▸ **Exercise requirements**:
a - In the forum thread about ambulance equipment, what weight rating is given for the winch on the Bariatric unit?
b - Copy the passage of the forum thread about ambulance equipment starting with "You'd like our" and going on through "(Mar 6, 2014)".

▸ **Quoted text**:
One of the services near me in NJ has something similar. It seems to work well for them.


----------



## mycrofft (Mar 5, 2014)

I always had a hillbilly idea (I've been in the Ozarks!) of an electric winch in the ambulance and two boards you put out the back to the ground as a ramp…like for a go-kart?<_<


----------



## Handsome Robb (Mar 5, 2014)

mycrofft said:


> I always had a hillbilly idea (I've been in the Ozarks!) of an electric winch in the ambulance and two boards you put out the back to the ground as a ramp…like for a go-kart?<_<



You'd like our Bariatric unit. 

Ramps and a 2500lbs winch. 

The cot also has handles so we don't ever have to lift it off the ground. Just push it around like one of the flat bed carts at Costco.


----------



## cruiseforever (Mar 6, 2014)

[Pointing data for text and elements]

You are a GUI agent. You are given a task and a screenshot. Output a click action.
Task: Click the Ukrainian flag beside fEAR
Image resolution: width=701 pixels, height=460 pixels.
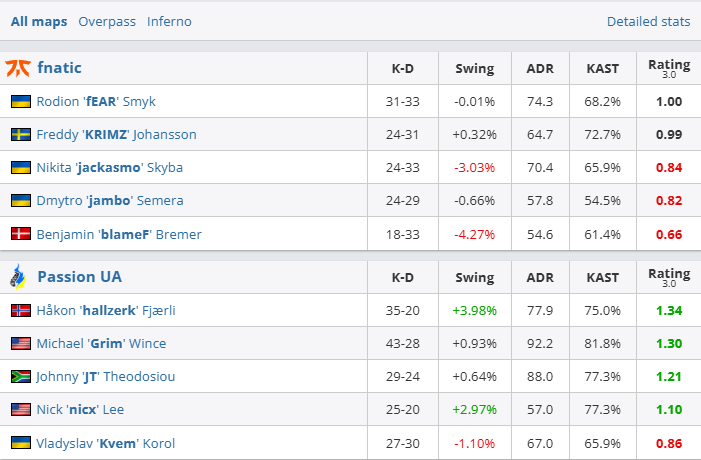point(20,101)
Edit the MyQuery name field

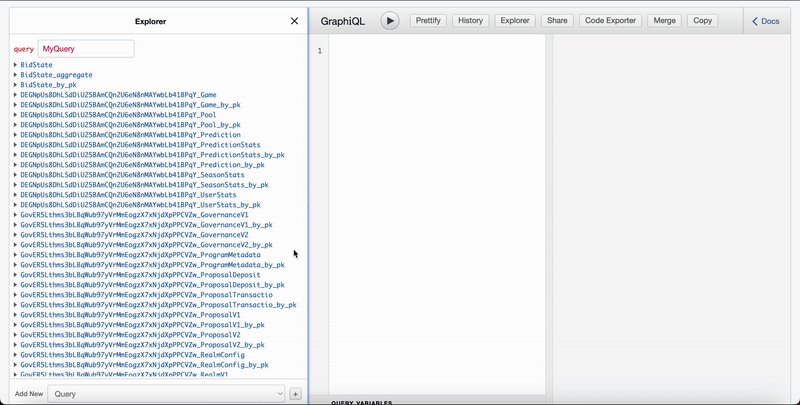85,48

▸ **In response**:
a - 2500 lbs

b -
You'd like our Bariatric unit. 

Ramps and a 2500lbs winch. 

The cot also has handles so we don't ever have to lift it off the ground. Just push it around like one of the flat bed carts at Costco.


----------



## cruiseforever (Mar 6, 2014)